I had other plans for this week’s recipes, but when I walked into my produce market and spotted the newly stocked persimmon, I scrapped all those ideas immediately.
Persimmon! It’s been so long! Why must you hide for 80 percent of the year?
What you’ll need:
- 3/4 cup milk of choice*
- 1/4 cup quick cook steel cut oats*
- 1 ripe persimmon (fuyu recommended)
- 1/2 tsp vanilla extract
- 1/4-1/2 tsp cinnamon
- handful of raisins
- pinch of salt
- cinnamon raisin peanut butter, or cinnamon raisin PB2, for topping (optional)
How to make it:
- Bring milk to a boil, add oats, and reduce heat to medium. (If you’d like to add a teaspoon of flax or chia seeds, do so now.)
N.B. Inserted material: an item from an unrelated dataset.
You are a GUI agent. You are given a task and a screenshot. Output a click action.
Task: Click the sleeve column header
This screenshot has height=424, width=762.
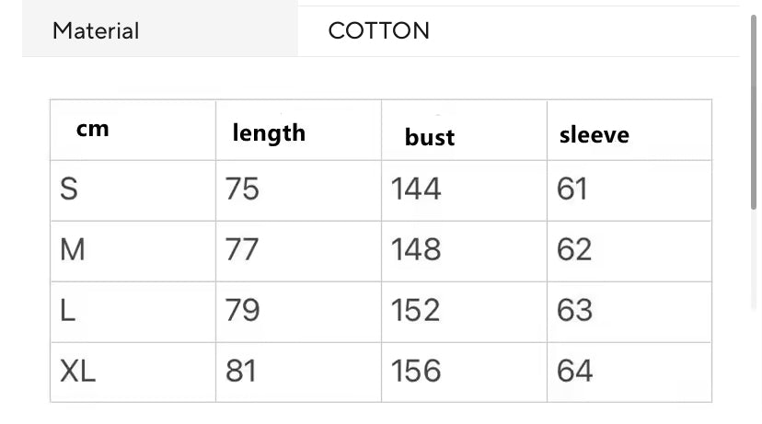pyautogui.click(x=594, y=134)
- Cut the persimmon into thirds. Dice one third and set aside (for topping). Grate or puree the remaining two-thirds and stir into the oatmeal.
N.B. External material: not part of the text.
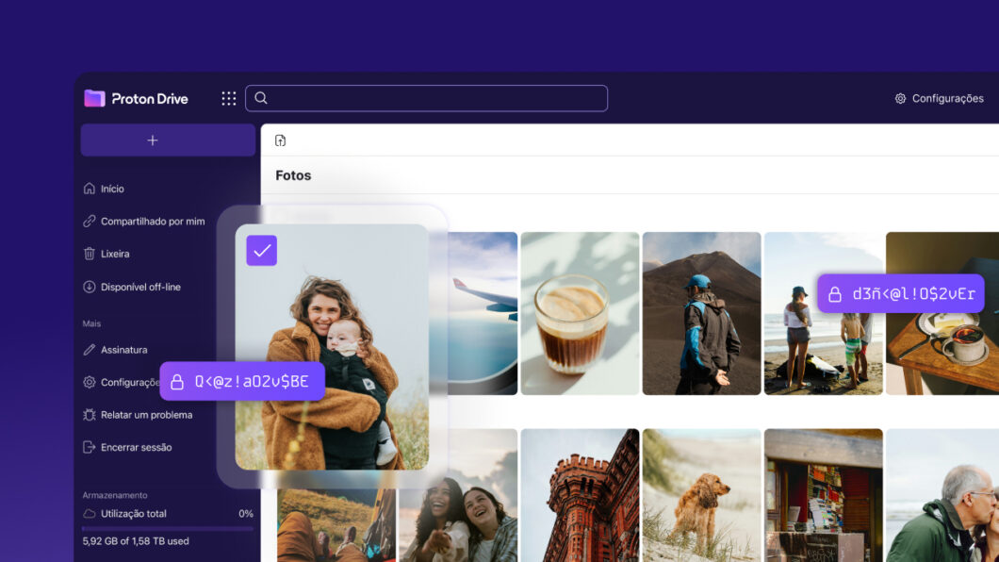
Task: Focus the search input field
Action: pos(434,98)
- Once more of the liquid has absorbed, add vanilla, cinnamon, raisins, and salt. If desired, add sweetener to taste. Stir.
- When you’re pleased with the consistency of the oatmeal, transfer to a bowl. Add a splash of your milk of choice, reserved diced persimmon, optional peanut butter, and any other additional toppings (shredded coconut, nuts, etc.).
Just an FYI:
*You can make this with rolled or quick oats by increasing the liquid to 1 cup and the oats to 1/2 cup.
I think I have a tendency to overthink “special” ingredients like persimmon (or dragon fruit, or figs). For this porridge, I tried to break down those tendencies and focus on simple, easy, obvious flavors. What’s more “obvious” in oatmeal than cinnamon and raisins?
Because persimmon is primarily associated with Japanese cuisine, the cinnamon-raisin due might not immediately jump out as a possible complement. However, persimmon has such a simple, subtly sweet flavor that you can honestly combine it with anything.
Eating this reminded me of eating my Apple Cinnamon Oatmeal, but creamier and brighter.